Text provided
'''

| Thread Closed |
Give use your best perpetual motion device ideas! |
Share Thread | Thread Tools |
| Jun19-04, 11:34 PM | #35 |
|
|
Give use your best perpetual motion device ideas!
what types of forces are universal? heat doesn't work in cold, centripetal doesn't work without gravity (or does it?). i can only think of gyroscopic and i don't even know if thats a force at all. apparently i do not know many forces. there needs to be a force to create continuous energy right?
|
| Jun19-04, 11:42 PM | #36 |
|
|
I don't know if there is a strict definition of "Perpetual Motion Machine". People who look back over the history of the attempts to make one have come up with classifications of them, from what I understand.
It seems to me that to qualify, a thing would have to be a man made device, as opposed to something that already exists in nature. And it would have to both require no fuel imput and be capable of producing useful work. I think that gravity and magnets are perfectly acceptable, and even desirable, since so many perpetual motion machines have been attempts to get work by kind of tricking these forces into being unbalanced or intermittant. |
| Jun19-04, 11:49 PM | #37 |
|
|
so you couldn't just have this thing that moves forever; you have to be able to tap energy out of it? what would determine it as useful?
what if you have a device thats so perfectly designed that when you apply something to use the energy its producing it stops working correctly? |
| Jun19-04, 11:49 PM | #38 |
|
|
yeh, if you can get something to work using gravity, magnetism, or buoyancy then you're golden.
the problem is, getting something that emits a constant force to DO something is always a one way ticket, so to speak :| good luck, guys |
| Jun19-04, 11:51 PM | #39 |
|
|
well if you can get something to perpetually motion here on earth that's a start.

'''

Data excerpt

'''

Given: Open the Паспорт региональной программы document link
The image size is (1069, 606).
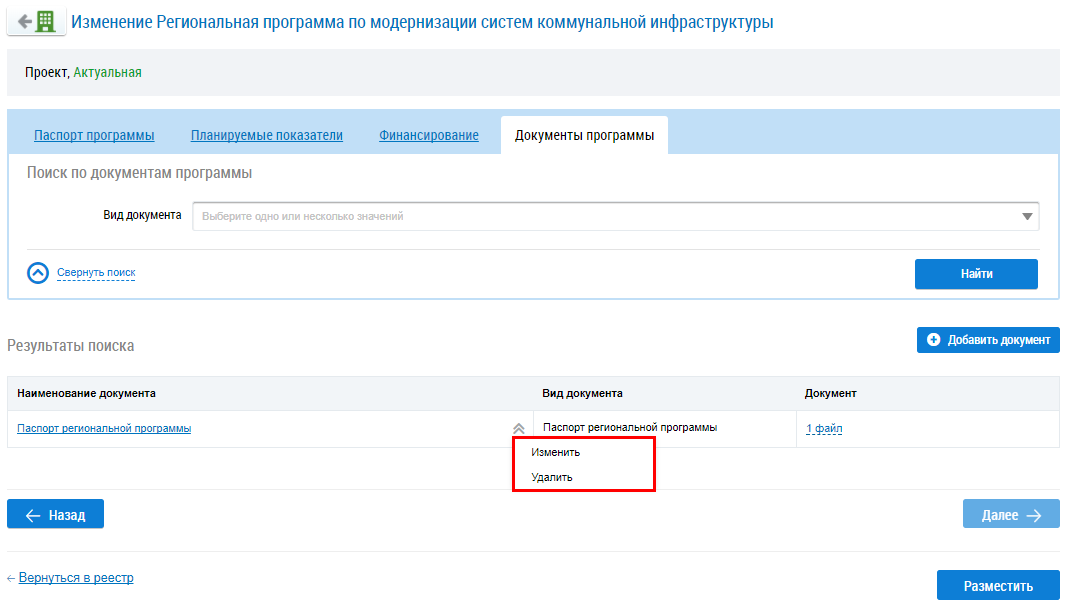Looking at the screenshot, I should [104, 428].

'''

Requirement 1
List every post number that appears in the perpetual motion thread.
Requirement 2
Retype the part of the perpetual motion thread that begins at the words "what types of" and stops after "continuous energy right?".
Requirement 3
In the perpetual motion thread, what two things does the post at 11:42 PM say a device would have to do, besides being man made?

Full response 1
#35, #36, #37, #38, #39

Full response 2
what types of forces are universal? heat doesn't work in cold, centripetal doesn't work without gravity (or does it?). i can only think of gyroscopic and i don't even know if thats a force at all. apparently i do not know many forces. there needs to be a force to create continuous energy right?

Full response 3
It would have to require no fuel input and be capable of producing useful work.